If, for example, the nursing home is on two levels, then there is a good case for considering having a team for each level; staff would know where they’d be working each day, thus reducing instantly a major anxiety for some people. If one area is seen as ‘harder work’ then you could arrange to periodically rotate staff, or adjust staff numbers in each area. Such increased stability would lead to better staff understanding of the need for flexibility in the case of sickness, for example, rather than (for them) a random allocation with no continuity for them or the residents.
‘Geographical’ division is just one perspective; are there any other ways the resident group naturally divides?
There are other issues, such as skill mix and leadership – could it be practical to have two teams, but one leader (it would need to be a good leader!)
That’s just one scenario; it all depends on your local situation.
To me, primary nursing is the ideal, as I believe it offers the patient the best continuity and least potential confusion; team nursing – in practice – has almost always been about stretching resources, not really about improving anything.
In recent years, team nursing has increasingly involved RNs leading a team of untrained staff, whose ‘care’ the RN is accountable for. This means (of course) that the one person with nursing skills cannot actually use them, because of admin and safety responsibilities. The end of Real Nursing as we know it.
But primary nursing (in my view) cannot work in an under resourced unit, as the primary nurse and the relationship stand to ‘take the blame’ for the failings of the organization.
Personally, I prefer a ‘group nursing’ system; smallish teams, with primary nursing within the group – each member being associate nurse for the other nurses’ patients. This can reduce the number of individuals involved in each patient’s care, and can allow for mentorship and teambuilding within the group.

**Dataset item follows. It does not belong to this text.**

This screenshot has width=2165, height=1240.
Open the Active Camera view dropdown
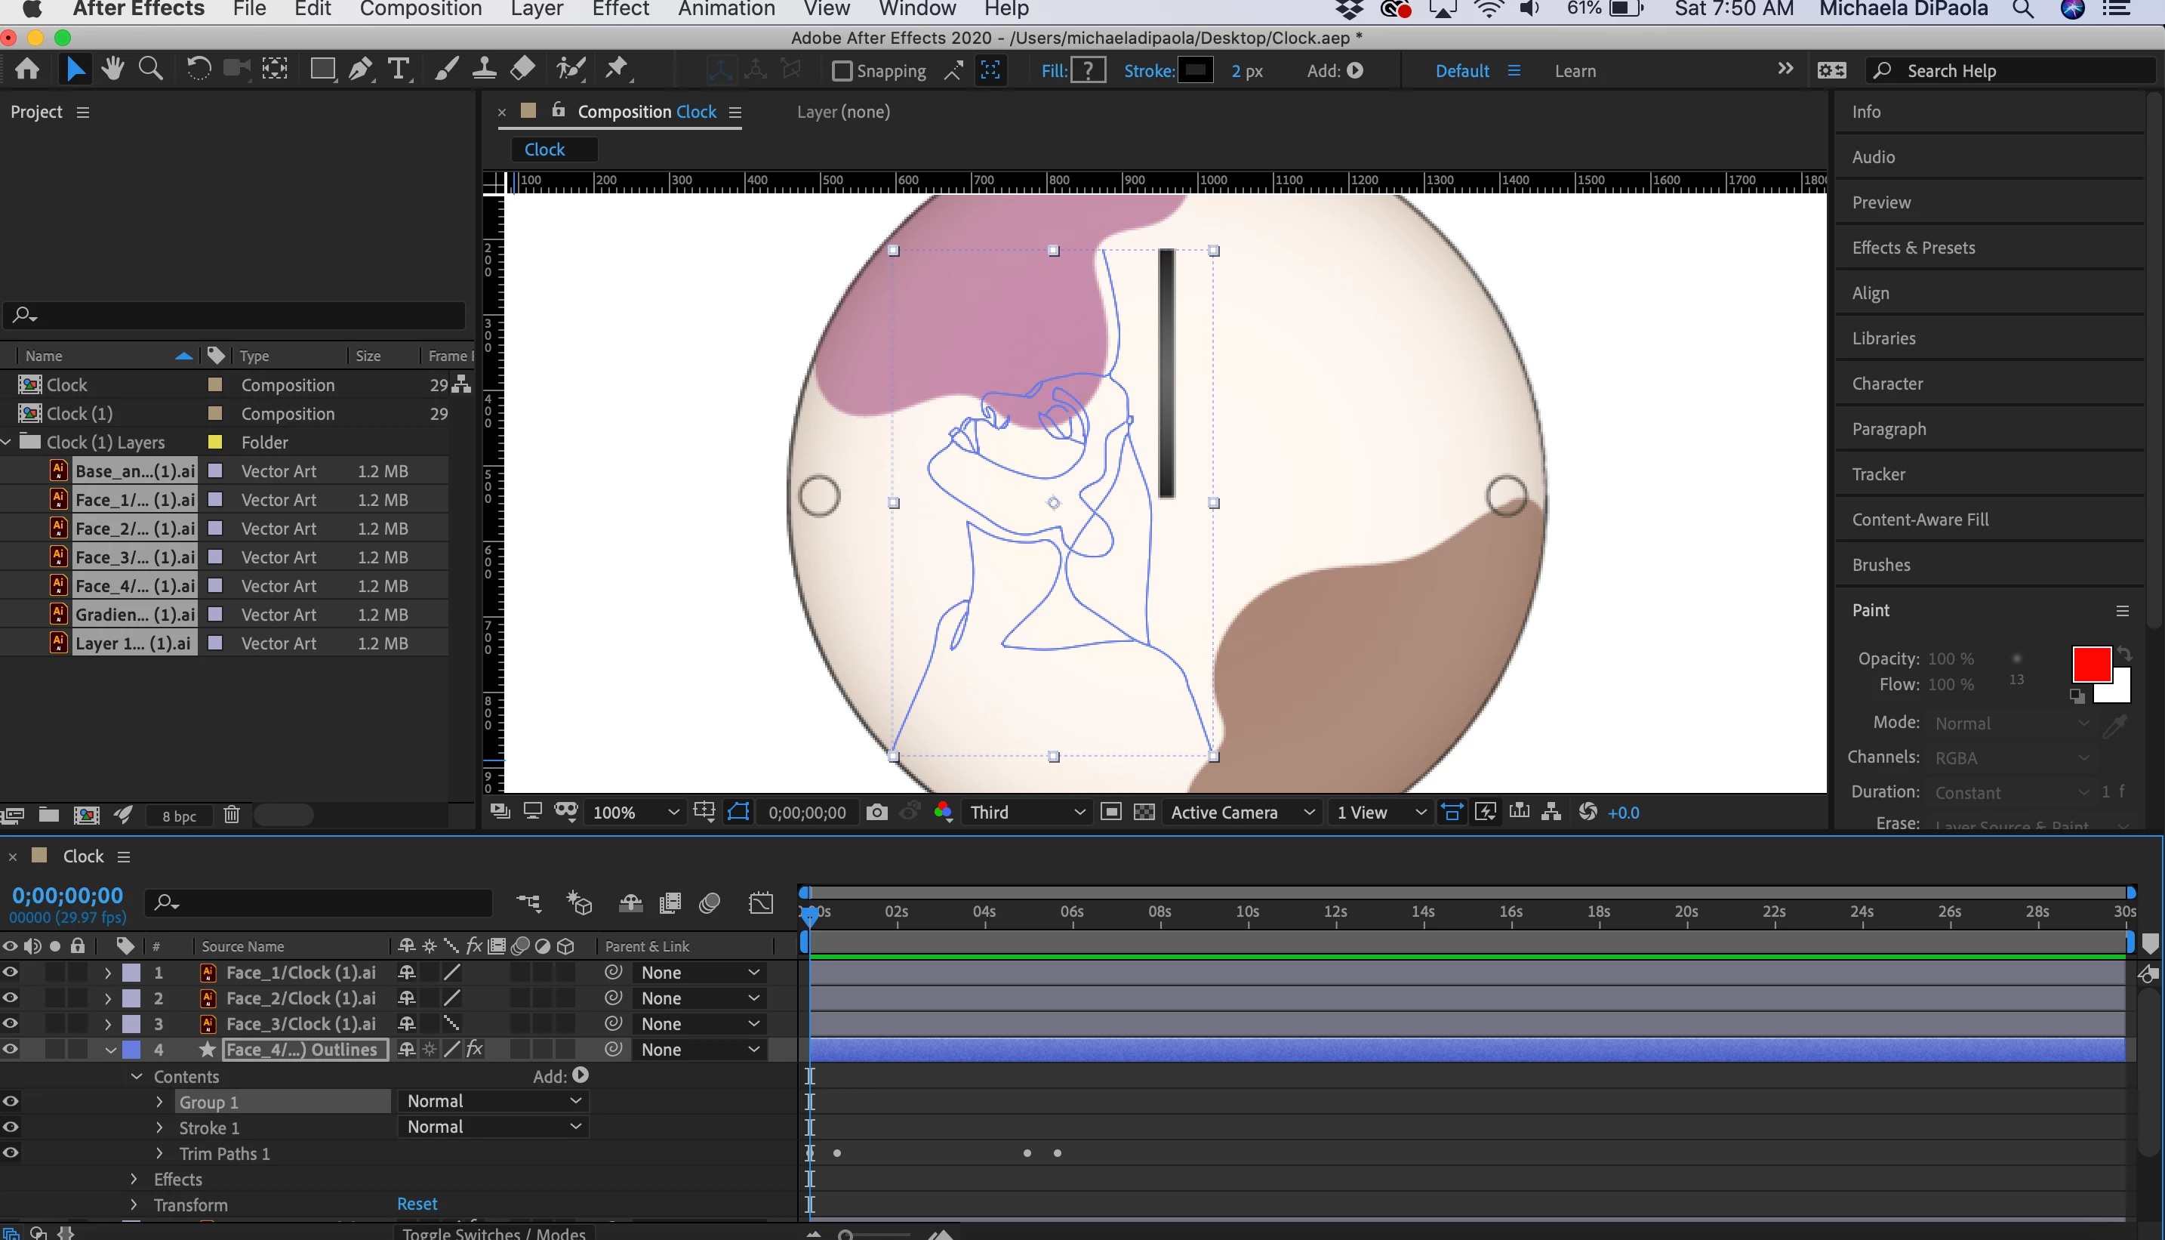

In fact, I don’t know of any system that is safe when nursing is under resourced – but while nursing models have had their reputation blackened by a plethora of time wasting jargon-ridden twaddle based on poorly researched undergraduate course work, promoting independence and involving significant others remains a “least worst” option.
When planning a system of nursing, there is never – ever – a ‘quick fix’.
Team Nursing CAN Work:
Ari Haytin, Student Nurse, UCSF, Submitted this 7th April 2007:
I would like to respond to the article that took the perspective that team nursing was more detrimental than beneficial. First the author believed that team nursing “destroys all lines of accountability and responsibility.” This can be the case if the unit is not a well-organized team. There are teams that people are enthusiastic and committed to being a part of and others where the morale is low and the members are not satisfied to be there.
The author’s experience of team nursing has been one of hierarchy and division, which is one way of organization, but it is important to be aware that there are other ways to organize teams. I am currently a nursing student that came from a counseling position in a community oriented public health clinic and never planned on working in a hospital partly due to the organization of many hospital units that lack a true team environment.
When I say true team environment I mean one that values all of the players on the team, that gives them all a voice and opportunities to grow and expand in their position. I have had the opportunity to observe many different units and truthfully to my surprise found that there are some units in the hospital that have amazingly well-organized teams. My first day observing at the Emergency Department the MD’s introduced themselves to me and welcomed me. The staff gave each other a lot of respect, trust and were there to assist one another when they needed it. I think this organization especially common in ICU and ED departments that have a high rate of success with their patients’ outcomes. I hope that some of the teams with low morale would look for ways of reorganizing their team instead of giving up on the team.